Le point sur le coronavirus au Canada: pas de panique!

27-01-2020

Dépendamment de la dangerosité d’un virus, des précautions doivent être prises pour les tests diagnostiques. Photo: NML/Agence de santé publique du Canada

Cet article n’est pas récent et les connaissances scientifiques sur la COVID-19 évoluent continuellement. Nous vous invitons à consulter nos derniers articles.

Alors que deux personnes atteintes du coronavirus de Wuhan ont été diagnostiquées à Toronto (il s’agit d’un couple, et le diagnostic de l’épouse est en voie de confirmation), il faut s’attendre à ce que d’autres cas soient signalés au Canada, compte tenu de l’intensité des déplacements planétaires… Pour autant, inutile de paniquer. Au Canada, le risque de contracter la maladie est très bas, assure l’Agence de la santé publique.

« C’est important de combattre la désinformation et de ne pas céder à la panique. Au Canada, pour l’instant, il n’y a pas besoin de prendre des mesures de protection excessives », a expliqué le sous-administrateur en chef de la santé publique, Dr Howard Njoo, lors d’une conférence de presse téléphonique le 27 janvier.

Ainsi, à moins d’avoir voyagé à Wuhan récemment ou d’avoir été en contact prolongé avec quelqu’un revenant de là-bas, les risques de rencontrer le coronavirus sont minimes, voire nuls pour l’instant.

Cela étant, d’autres cas, dans « plusieurs provinces », sont considérés comme suspects, mais l’Agence n’a pas donné plus de détails. Pour l’instant, 25 échantillons ont été analysés ou sont en cours d’analyse au Laboratoire national de microbiologie de Winnipeg.

Vigilance à Toronto

Le couple malade venait de Wuhan et a pris un vol ayant atterri à Toronto le 22 janvier (vol CZ311). Ils ont eux-mêmes rapporté leurs symptômes à l’arrivée. Des mesures d’information et de contrôle (par questionnaire notamment) ont été mises en place dans les grands aéroports du pays pour tenter d’intercepter les cas suspects le plus rapidement possible.
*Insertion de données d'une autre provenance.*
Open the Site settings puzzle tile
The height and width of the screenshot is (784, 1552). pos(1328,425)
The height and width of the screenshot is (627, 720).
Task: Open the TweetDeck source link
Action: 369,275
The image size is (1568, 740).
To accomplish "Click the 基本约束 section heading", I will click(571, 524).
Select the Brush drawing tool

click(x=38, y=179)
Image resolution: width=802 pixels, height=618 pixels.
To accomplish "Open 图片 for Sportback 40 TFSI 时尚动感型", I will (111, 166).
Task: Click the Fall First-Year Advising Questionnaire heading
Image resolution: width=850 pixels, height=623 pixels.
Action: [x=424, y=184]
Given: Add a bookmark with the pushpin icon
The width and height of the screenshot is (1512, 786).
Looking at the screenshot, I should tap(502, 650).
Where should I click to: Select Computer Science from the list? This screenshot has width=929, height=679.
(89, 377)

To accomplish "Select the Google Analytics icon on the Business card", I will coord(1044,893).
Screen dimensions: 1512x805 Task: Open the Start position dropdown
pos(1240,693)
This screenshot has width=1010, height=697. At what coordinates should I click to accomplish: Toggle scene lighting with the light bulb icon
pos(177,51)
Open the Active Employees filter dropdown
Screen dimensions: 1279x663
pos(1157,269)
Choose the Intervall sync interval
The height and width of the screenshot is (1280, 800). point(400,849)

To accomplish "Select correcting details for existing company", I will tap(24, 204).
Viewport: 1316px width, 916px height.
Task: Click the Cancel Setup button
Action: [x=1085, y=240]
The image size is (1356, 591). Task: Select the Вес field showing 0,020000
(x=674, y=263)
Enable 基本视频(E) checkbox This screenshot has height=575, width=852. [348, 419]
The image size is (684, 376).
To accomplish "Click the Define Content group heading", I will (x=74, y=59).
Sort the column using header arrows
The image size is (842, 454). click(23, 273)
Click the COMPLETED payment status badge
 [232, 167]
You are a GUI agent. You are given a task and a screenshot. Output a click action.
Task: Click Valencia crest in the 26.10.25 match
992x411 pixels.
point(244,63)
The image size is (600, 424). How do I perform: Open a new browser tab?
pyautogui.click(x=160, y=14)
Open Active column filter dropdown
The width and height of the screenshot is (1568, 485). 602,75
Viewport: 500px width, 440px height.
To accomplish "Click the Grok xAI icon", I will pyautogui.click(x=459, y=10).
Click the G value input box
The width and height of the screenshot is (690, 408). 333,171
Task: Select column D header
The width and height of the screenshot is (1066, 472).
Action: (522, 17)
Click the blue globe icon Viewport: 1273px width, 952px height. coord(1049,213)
Les autorités de Toronto sont en contact avec les autres passagers du vol CZ311 pour identifier et examiner les plus à risque – ceux qui se trouvaient dans un rayon de deux mètres autour du couple ainsi que l’équipage. « Le virus se transmet par gouttelettes ou contact prolongé et nous ne pensons pas que l’ensemble des passagers soient à risque », a expliqué le sous-administrateur en chef de la santé publique, Dr Howard Njoo.

Comment le diagnostique-t-on?

Pour l’instant, lorsqu’un malade présente des symptômes suspects et a un historique de voyage dans la région de Wuhan, des prélèvements sont effectués et envoyés au Laboratoire national de microbiologie, à Winnipeg, qui effectue les tests diagnostiques (par PCR, pour séquencer le génome de la souche virale). En l’occurrence, l’Ontario a la capacité de faire les diagnostics directement, mais un deuxième échantillon est tout de même envoyé à Winnipeg pour validation. À terme, les provinces pourront toutes effectuer les tests sur leur territoire.